*Data for this task:*
--- begin ---

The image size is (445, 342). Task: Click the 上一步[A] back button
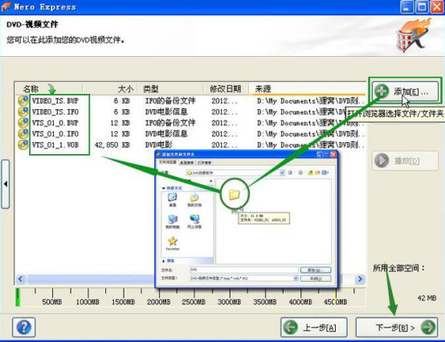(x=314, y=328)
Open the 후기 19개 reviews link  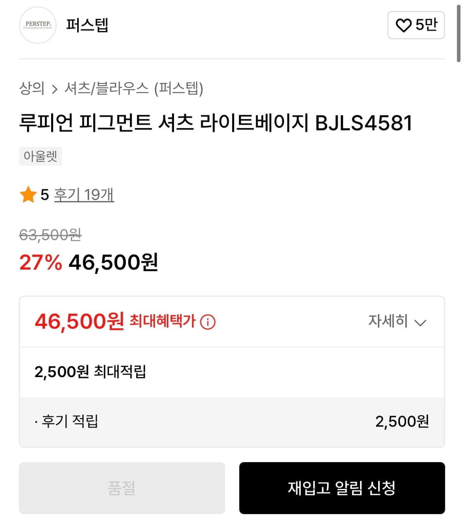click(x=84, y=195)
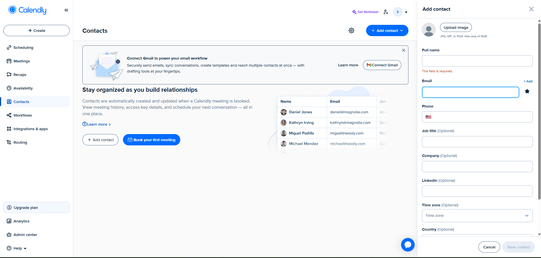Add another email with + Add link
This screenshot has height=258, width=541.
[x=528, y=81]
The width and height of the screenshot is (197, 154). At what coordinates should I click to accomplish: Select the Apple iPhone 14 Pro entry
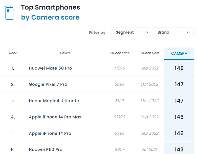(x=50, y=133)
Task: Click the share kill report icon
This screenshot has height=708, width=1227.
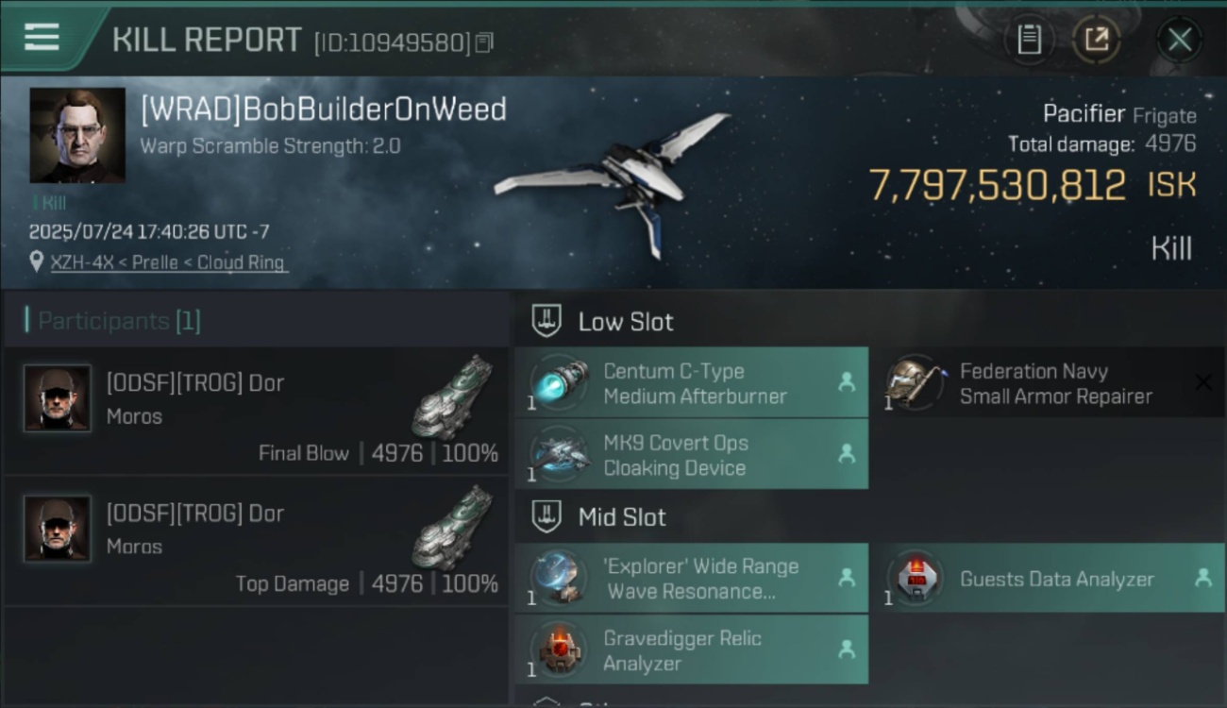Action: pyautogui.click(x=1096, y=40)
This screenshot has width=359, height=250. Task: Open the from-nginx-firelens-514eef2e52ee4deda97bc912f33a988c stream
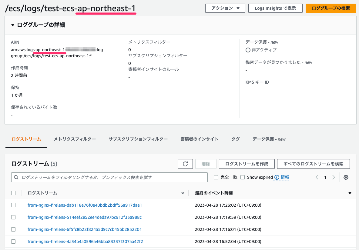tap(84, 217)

--- end ---
--- begin ---

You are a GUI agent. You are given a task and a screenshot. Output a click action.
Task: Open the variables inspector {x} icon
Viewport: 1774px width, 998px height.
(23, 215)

--- end ---
--- begin ---

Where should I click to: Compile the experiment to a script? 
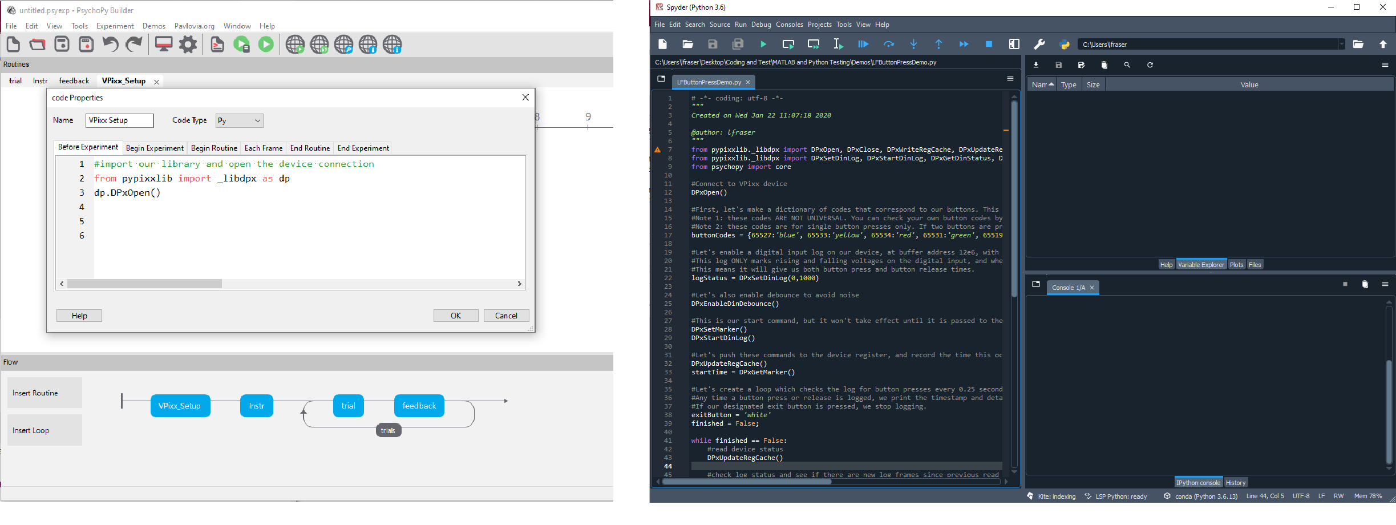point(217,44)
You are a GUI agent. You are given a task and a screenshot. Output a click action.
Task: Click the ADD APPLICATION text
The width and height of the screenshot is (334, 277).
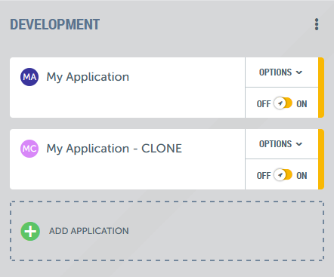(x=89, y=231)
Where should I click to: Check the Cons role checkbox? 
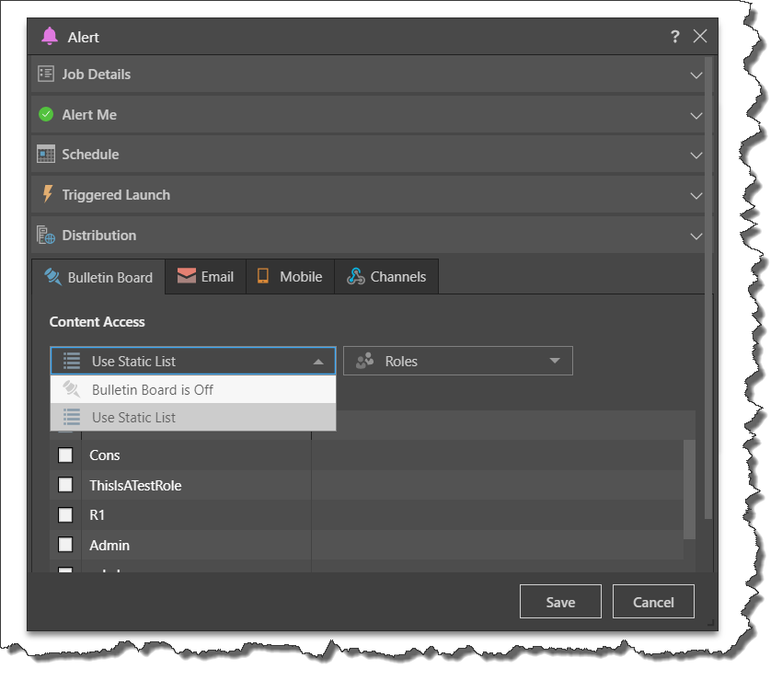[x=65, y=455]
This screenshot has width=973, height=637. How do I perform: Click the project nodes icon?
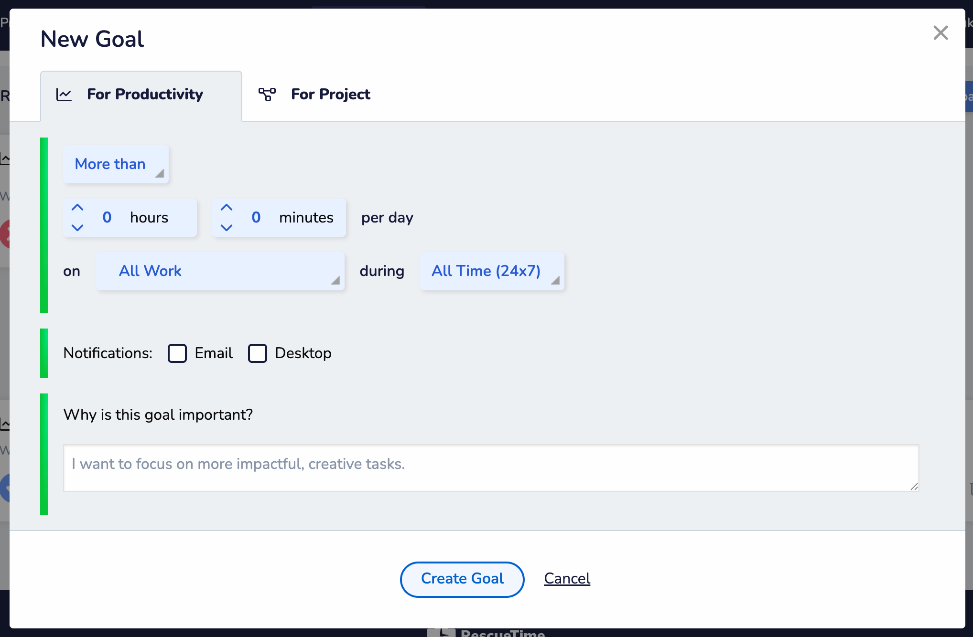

--- end ---

*Required task:* Write out the data above, from the line with "Task: Click the share kill report icon" up to and including the line with "tap(84, 217)", and leave the pictures out.

*Completed task:*
Task: Click the share kill report icon
This screenshot has height=708, width=1227.
Action: pyautogui.click(x=1096, y=40)
This screenshot has width=359, height=250. Task: Open the from-nginx-firelens-514eef2e52ee4deda97bc912f33a988c stream
tap(84, 217)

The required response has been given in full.